Il festival chiude i battenti il 30 marzo alla Domus Ars con Luca Aquino & Carmine Ioanna

    di Sveva Della Volpe Mirabelli

Anche quest’anno il Napoli Jazz Winter, nella prima parte della sua undicesima edizione, ha centrato l’obiettivo del suo direttore artistico, Michele Solipano, facendo del capoluogo campano un polo avanguardistico del jazz al pari delle capitali europee.

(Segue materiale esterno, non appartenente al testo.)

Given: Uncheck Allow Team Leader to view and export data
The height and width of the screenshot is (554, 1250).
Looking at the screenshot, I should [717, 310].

La rassegna, cominciata il 27 gennaio con il virtuoso chitarrista Francesco Buzzurro, che per l’occasione ha presentato un concerto intorno al tema della libertà, dal titolo “Freedom”, ha visto alternarsi artisti di fama mondiale tra luoghi d’importanza storico-architettonica come la Basilica di San Giovanni Maggiore o la Domus Ars, che ha sede nell’angioina chiesa di San Francesco delle Monache.

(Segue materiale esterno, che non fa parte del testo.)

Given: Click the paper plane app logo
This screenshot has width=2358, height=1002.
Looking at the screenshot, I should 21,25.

L’eterogeneo calendario della kermesse invernale ha espresso tutte le sfumature dell’anima jazz di Napoli, affiancando a ospiti campani nomi di respiro internazionale: dalla performance “Fisa and percussion: tango-latin-jazz” del duo di Thomas Sinigaglia (fisarmonica) e Marco Carnevali (percussioni) al groove jazz, rock e funk del Robin Eubanks Bnn Trio Experience: Robin Eubanks al trombone, Pippo Matino al basso elettrico e Roger Biwandu alla batteria, dall’intimismo cangiante del piano solo di Manuel Magrini alle aperture solari di Stefano Di Battista & DEA Trio (Stefano Di Battista al sassofono, Daniele Sorrentino al contrabbasso, Elio Coppola alla batteria e Andrea Rea al pianoforte). Giunta la primavera il festival chiude i battenti il 30 marzo al Centro di Cultura Domus Ars con Luca Aquino & Carmine Ioanna, rispettivamente trombettista e fisarmonicista. Il duo sigillerà questa prima tranche del Napoli Jazz Winter 2017 con “aQustico”, un progetto che viaggia tra la tradizione e la sperimentazione, tra il free jazz le melodie mediterranee.